The IC-7610 comes with superb audio peak filtering, adjustable in frequency, width and gain and available on both receivers, which is better than any analogue or digital audio filter that I've ever used. This includes the excellent, well-regarded ones on the Elecraft K3, Ten-Tec Orion 2 and Yaesu FT-1000. The IC-7610 filter does an amazing job of cleaning up any CW or digital signal – not just in helping to dig weak ones out of the noise".
The 7610 benefits from the same Icom user-interface as employed by the 9700, 7300 and 705. Everything about it is just so darned intuitive! You see something on the screen that you want to change (eg Mode) - you press it. Simple!
And when you do need to delve into the menus, the information is beautifully and logically presented in a way that makes the User Manual virtually redundant - in fact, I can honestly say that I've barely touched the Basic Manual. The Advanced Manual is different of course, because you're talking about some pretty complex topics in there.
EXTENSIVE SCREEN OPTIONS
One of the most pleasing things about the 7610 is how you can tailor that 7" touch-screen to suit the way you operate. Needless to say, there are a number of colour options available and even font changes that can be made, but it's the ability to change the whole layout which makes it so versatile.
You can alter the scope and waterfall through a very wide range of colours to get it looking exactly as you want it. My own preference is for a green infill, outlined in black and an orange peak indicator behind.
In the image above you can see that I have the big VU style meters which will probably appeal to the older generation, but you can also have smaller bar-meters which allows you to display additional information such as an Audio Scope...
Alternatively, you can display a comprehensive multi-function meter showing Power, Current, Voltage, ALC, Compression, SWR and even Temperature all in one easy to read layout....
DUALWATCH & TRACKING
When I'm only focused on a single band, my favourite layout is to have the radio in DualWatch mode with the Tracking switched on so that VFO B mirrors VFO A. This permits me to have two separate panadapters - one for each VFO. Why would I want that when only working on a singleband??

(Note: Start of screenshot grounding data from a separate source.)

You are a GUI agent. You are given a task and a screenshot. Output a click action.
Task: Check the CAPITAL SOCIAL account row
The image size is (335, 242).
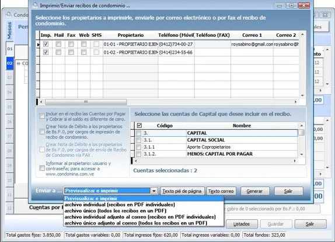(138, 140)
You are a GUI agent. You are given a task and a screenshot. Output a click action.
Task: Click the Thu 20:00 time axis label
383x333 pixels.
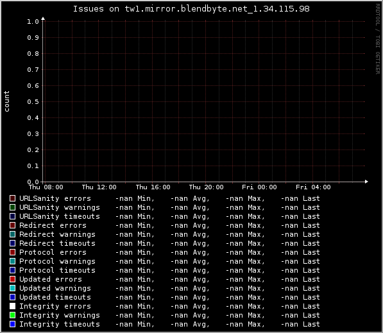[x=206, y=187]
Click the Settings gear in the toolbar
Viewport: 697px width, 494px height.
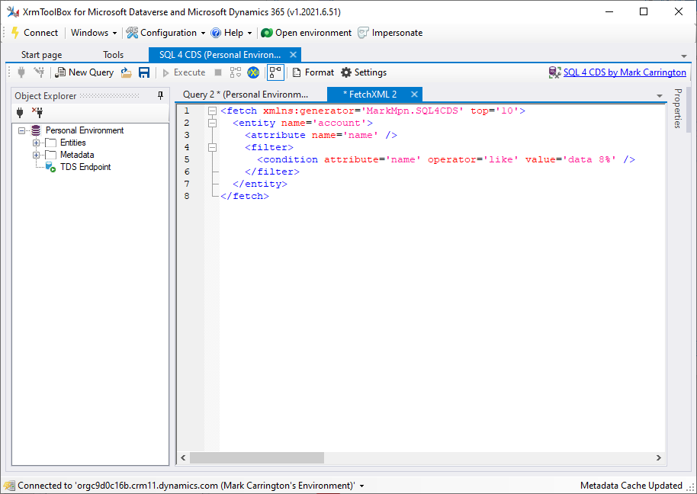tap(364, 72)
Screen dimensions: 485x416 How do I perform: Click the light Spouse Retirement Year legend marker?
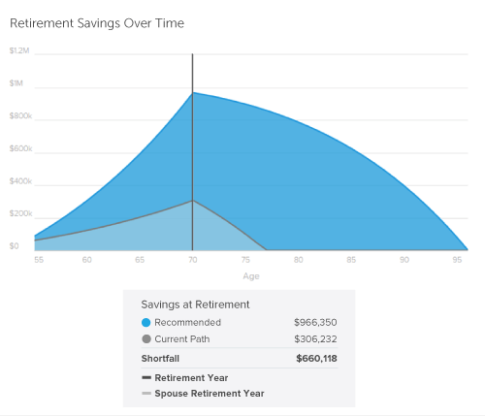point(146,394)
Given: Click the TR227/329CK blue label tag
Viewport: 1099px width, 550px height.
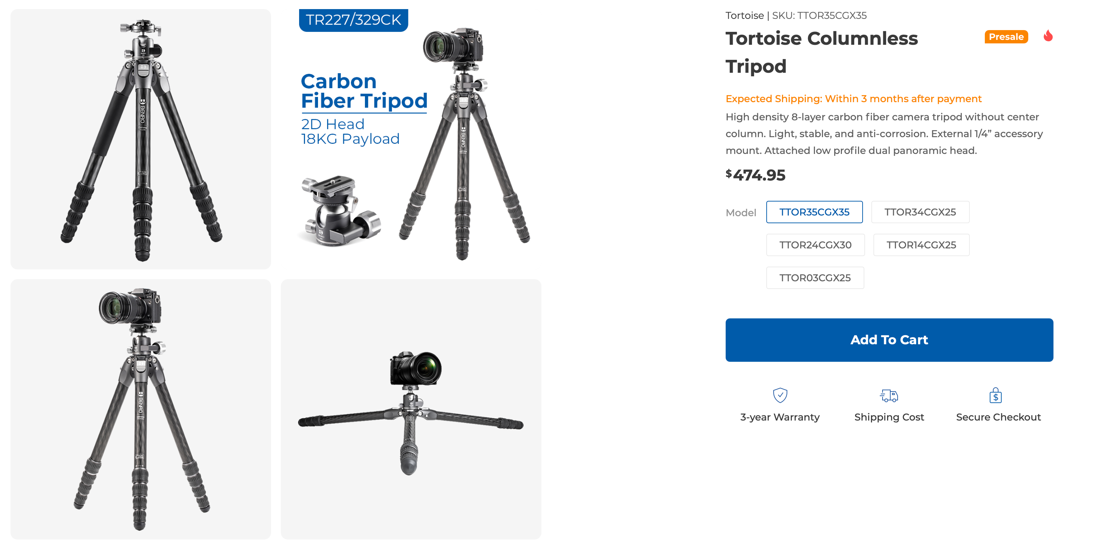Looking at the screenshot, I should point(353,20).
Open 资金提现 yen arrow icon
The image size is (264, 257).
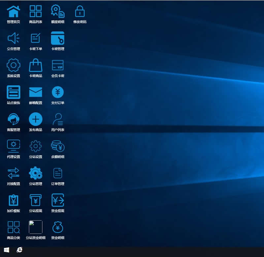click(58, 200)
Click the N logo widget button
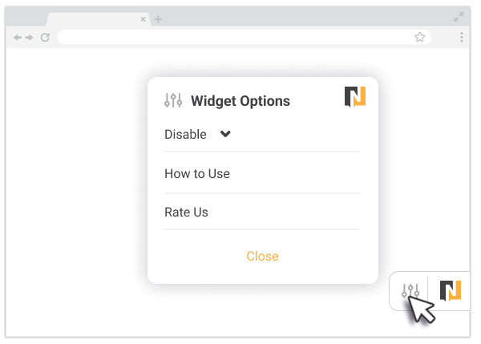The height and width of the screenshot is (344, 481). coord(451,291)
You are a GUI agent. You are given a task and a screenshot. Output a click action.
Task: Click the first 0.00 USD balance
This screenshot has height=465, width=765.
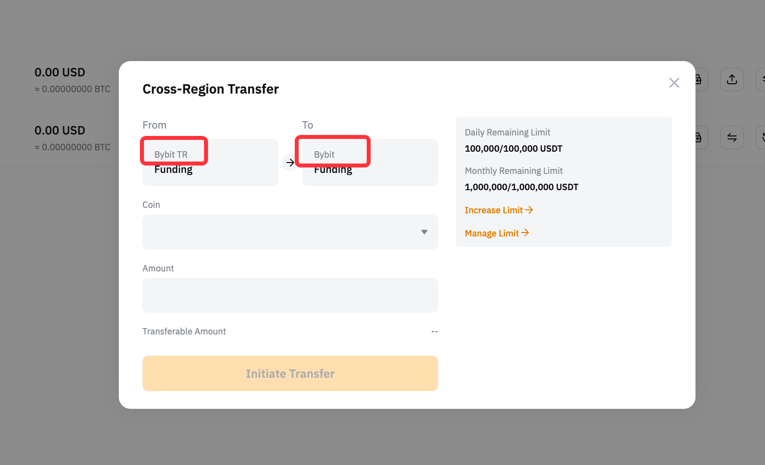[60, 72]
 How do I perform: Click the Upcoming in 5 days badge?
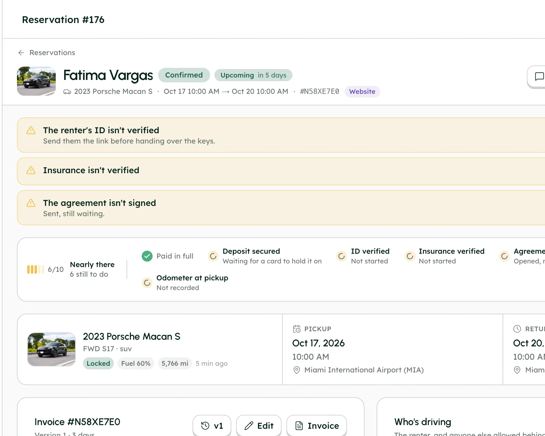click(253, 75)
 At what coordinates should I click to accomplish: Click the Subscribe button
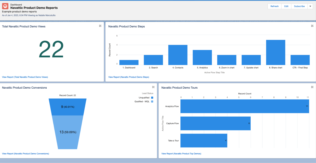click(x=299, y=6)
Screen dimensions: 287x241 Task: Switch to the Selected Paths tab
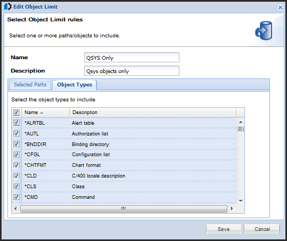point(30,85)
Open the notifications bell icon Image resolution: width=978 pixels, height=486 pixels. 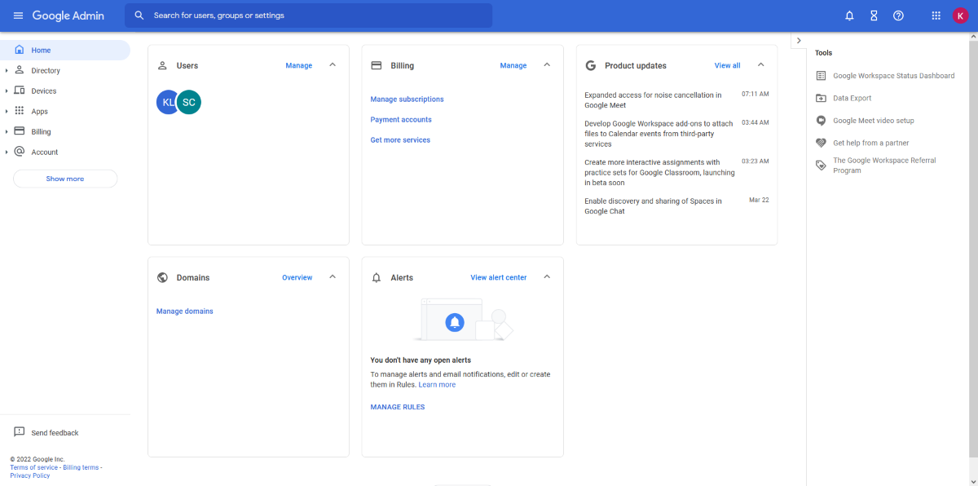click(848, 15)
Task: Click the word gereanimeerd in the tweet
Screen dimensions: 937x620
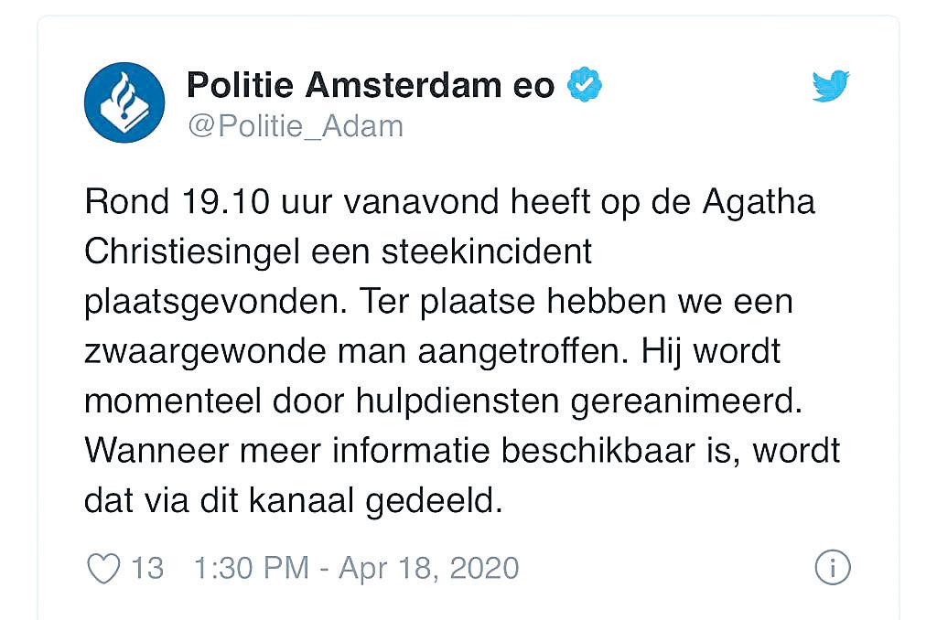Action: [x=686, y=402]
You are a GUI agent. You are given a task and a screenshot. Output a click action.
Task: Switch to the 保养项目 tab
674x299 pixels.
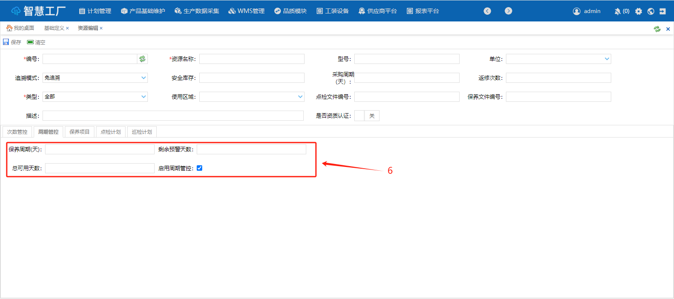point(80,132)
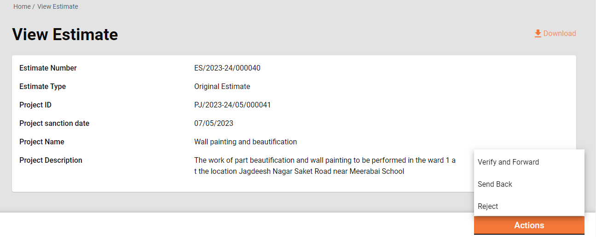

Well the answer is that I can have the full band displayed on one panadapter (say from 14.100 to 14.350MHz) and a closeup of the tuned frequency on the other! It really helps to tune in quickly and let's you see a detailed view of what's going on immediately around your tuned signal...
You can have the two panadapters side-by-side or one above the other - I prefer the side-by-side option. There's all sorts of variations available to suit every occasion. It's one of the most versatile screens out there. There's no silly gaming graphics - just hi-res, usuable information that let's you crack on with what you're doing, making the whole experience enjoyable.
Here's a few other screens....
|Alternative background colour|
|TX Voice Memories|
|Example of large VU-style meters|
Dual-Receive on different bands
with two Pandapters
|Sample Menu Screen|
|Sample Sub-Menu screen|
A bit of a negative is that there's no visible passband filter on the screen. Some people will say it's not necessary but most SDR radios (well certainly with things like Flex, Elad, EE, etc) have a semi-transparent overlay showing exactly where the filter is in relation to the signal, but the 7610 just has a single tuning bar. Hopefully, that could be added in a firmware update at some point.
The actual tuning can be carried out by clicking directly onto the screen (finger or mouse) or by using the traditional tuning knob. The latter is nicely weighted (but not too heavy) and Icom's Progressive Tuning is an absolute boon!! The faster you spin, the quicker the rate of movement.
KEYBOARD & MOUSE
I just mentioned a mouse - yes, you can attach a mouse and a keyboard to the radio using any of the USB ports. You can opt for a wireless mouse and keyboard which uses up just a single USB connection for the wireless dongle. You could also use a keyboard with a built-in trackpad, which is what I do.
The only (current) limitation with the mouse is that it will only work within the panadapter area - not all over the screen.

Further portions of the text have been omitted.